- IATA: none; ICAO: none; FAA LID: T27;

Summary
- Airport type: Public
- Owner: Family of Phil Barrett
- Location: El Paso, Texas
- Elevation AMSL: 4,007 ft (1,221 m)
- Coordinates: 31°43′11″N 106°14′13″W﻿ / ﻿31.71972°N 106.23694°W

Map
- T27 Location within Texas

Runways
| Direction | Length |  | Surface |
| ft | m |
| 8/26 | 6,885 | 2,099 | Asphalt/Dirt |

Statistics (2007)
- Aircraft operations: 31,200
- Based aircraft: 90
- Source: Federal Aviation Administration

= Horizon Airport (El Paso, Texas) =

Horizon Airport , formerly West Texas Airport, was a public-use airport in El Paso, Texas, located 11 miles (18 km) southeast of the central business district on Pellicano Drive about 1.5 miles east of Joe Battle Boulevard (Texas Loop 375). It was privately owned by the family of the late Phil Barrett.

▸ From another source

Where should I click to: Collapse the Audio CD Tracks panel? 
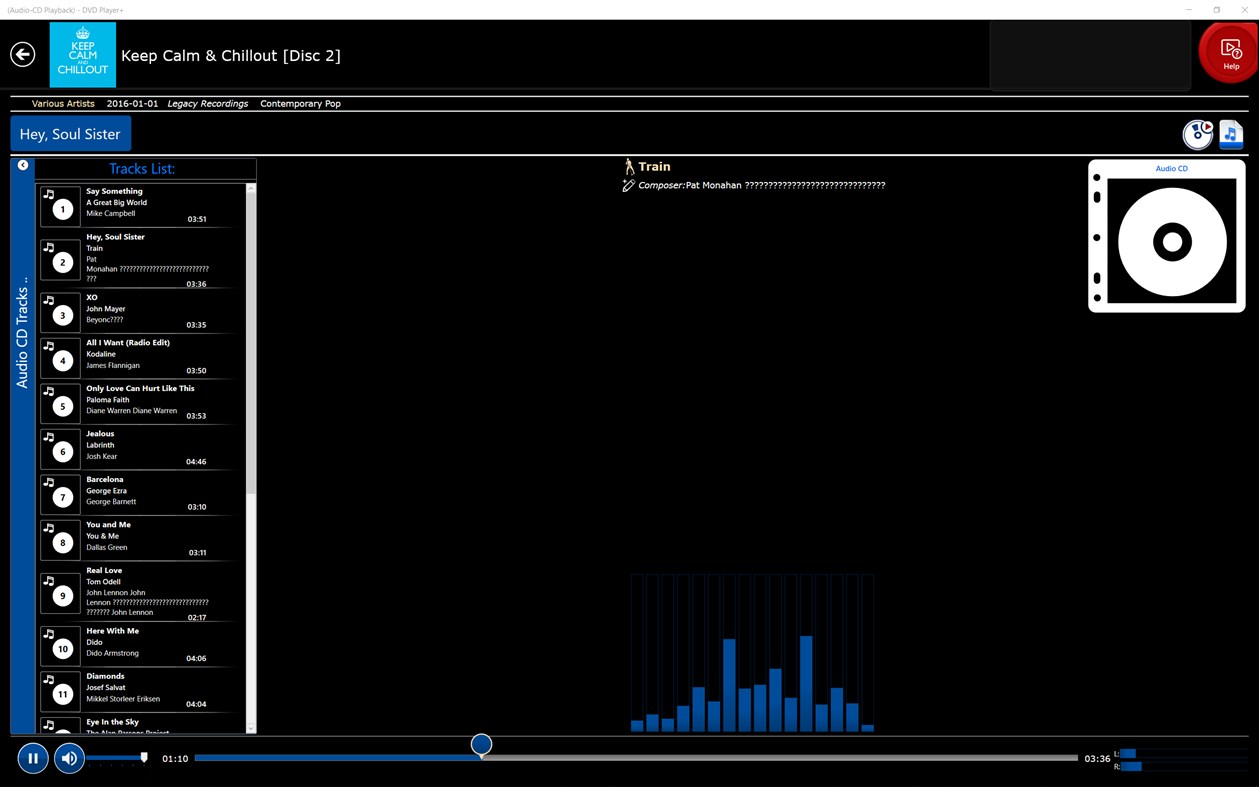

== Facilities and aircraft ==
Horizon Airport covered an area of 200 acre which contained one runway:
- Runway 8/26: 6,885 x 50 ft (2,099 x 15 m), Surface: 6,885 ft Asphalt / 2,500 ft Dirt

For the 12-month period ending April 28, 2007, the airport had 31,200 aircraft operations, an average of 85 per day, 100% of which were general aviation. There were 90 aircraft based at this airport: 76% single engine, 2% multi-engine, 11% gliders and 11% ultralights.

Horizon Airport was home to the local soaring society for gliders. It previously hosted 1/4 mile drag racing events and featured a cement launch pad and paved staging area. The film Lone Wolf McQuade starring Chuck Norris was filmed at the airport in 1982.